Un programme au seuil de la militarisation
La situation technique actuelle n’a plus rien à voir avec les limites fixées il y a dix ans. En juin 2025, l’Agence internationale de l’énergie atomique (AIEA) a dressé un bilan alarmant : le stock d’uranium enrichi de l’Iran dépasse désormais de 48 fois la limite autorisée par l’accord de 2015.
Plus inquiétant encore pour les chancelleries occidentales, Téhéran posséderait plus de 440 kg d’uranium enrichi à 60 %. Selon les critères de l’AIEA, cela correspond à plus de dix « quantités significatives », soit suffisamment de matière fissile pour fabriquer plusieurs armes nucléaires si une décision politique était prise.
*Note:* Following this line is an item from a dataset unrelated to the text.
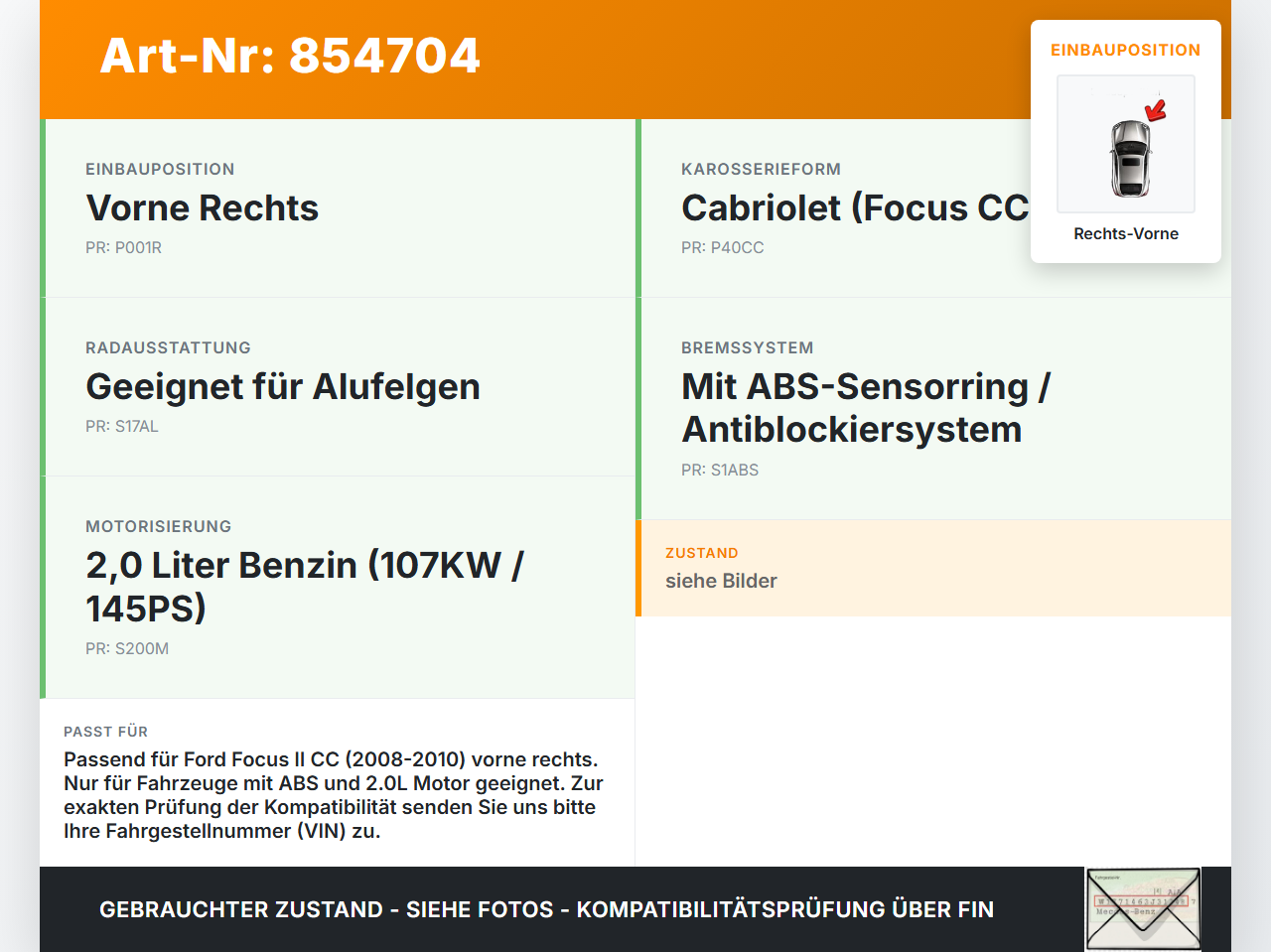Select Geeignet für Alufelgen entry
Viewport: 1271px width, 952px height.
click(283, 386)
Les experts soulignent qu’en termes d’effort d’enrichissement (SWU), atteindre 60 % revient à parcourir environ 99 % du chemin technique vers les 90 % requis pour de l’uranium de qualité militaire.
Cette progression s’appuie sur l’exploitation massive de centrifugeuses avancées, notamment les modèles IR-2m et IR-6. Ces machines sont déployées dans des installations fortement protégées et enfouies, en particulier à Fordow, afin de les prémunir contre d’éventuelles frappes israéliennes ou américaines. Cette configuration réduit fortement le temps de « breakout », c’est-à-dire le délai nécessaire pour produire la matière fissile d’une arme.
L’effondrement définitif du cadre de 2015
L’année 2025 a marqué la mort politique du JCPOA (accord nucléaire de 2015). Pour rappel, ce texte limitait l’enrichissement à 3,67 % et le stock à 300 kg. Après le retrait américain de 2018 dans le cadre de la stratégie de « pression maximale », l’équilibre du dispositif s’est progressivement effondré.
Le coup de grâce est intervenu en deux temps :
- Fin août 2025 : la France, l’Allemagne et le Royaume-Uni notifient au Conseil de sécurité leur intention d’activer le mécanisme de « snapback » afin de rétablir les sanctions onusiennes, en réponse aux violations répétées de Téhéran.
- Octobre 2025 : l’Iran annonce officiellement que l’accord de 2015 est « terminé » et que toutes les limitations associées sont désormais considérées comme caduques.
Bien que Téhéran affirme rester « engagé dans la diplomatie », cette déclaration entérine la fin d’un cadre juridique commun, laissant les négociations sans base formelle stable.
Février 2026 : Vers un compromis de trois ans ?
Malgré ce contexte dégradé, une fenêtre d’apaisement semble s’être ouverte début février 2026. Le président iranien Masoud Pezeshkian a chargé ses diplomates de rechercher des négociations « équitables et justes ».
Selon plusieurs sources diplomatiques en Égypte, en Turquie et au Qatar, une proposition de compromis circulerait actuellement dans les canaux de médiation à Mascate (Oman). Ce schéma prévoirait :
- un gel de l’enrichissement iranien pendant trois ans,
- une réduction progressive du niveau d’enrichissement des stocks existants,
- le transfert d’une partie de l’uranium enrichi vers l’étranger.
En contrepartie : un allègement des sanctions économiques et l’arrêt de certaines livraisons d’armes iraniennes à des alliés régionaux.
Les zones d’ombre et le risque de rupture
Le succès de cette initiative reste suspendu à deux obstacles majeurs. D’une part, l’Iran refuse d’inclure son programme balistique et son rôle régional dans les discussions, exigeant un agenda strictement nucléaire. D’autre part, la pression américaine demeure élevée.
Début février, le président Donald Trump a menacé Téhéran de « conséquences sévères », affirmant que les services de renseignement auraient détecté des activités nucléaires sur un site non déclaré.
« La combinaison d’un stock important à 60 % et de sites durcis accroît fortement le risque de réduction du temps de breakout », avertissent plusieurs experts de la prolifération.
Alors que les discussions se poursuivent à Oman, la communauté internationale observe avec inquiétude un bras de fer dans lequel la dynamique technique semble désormais devancer la diplomatie.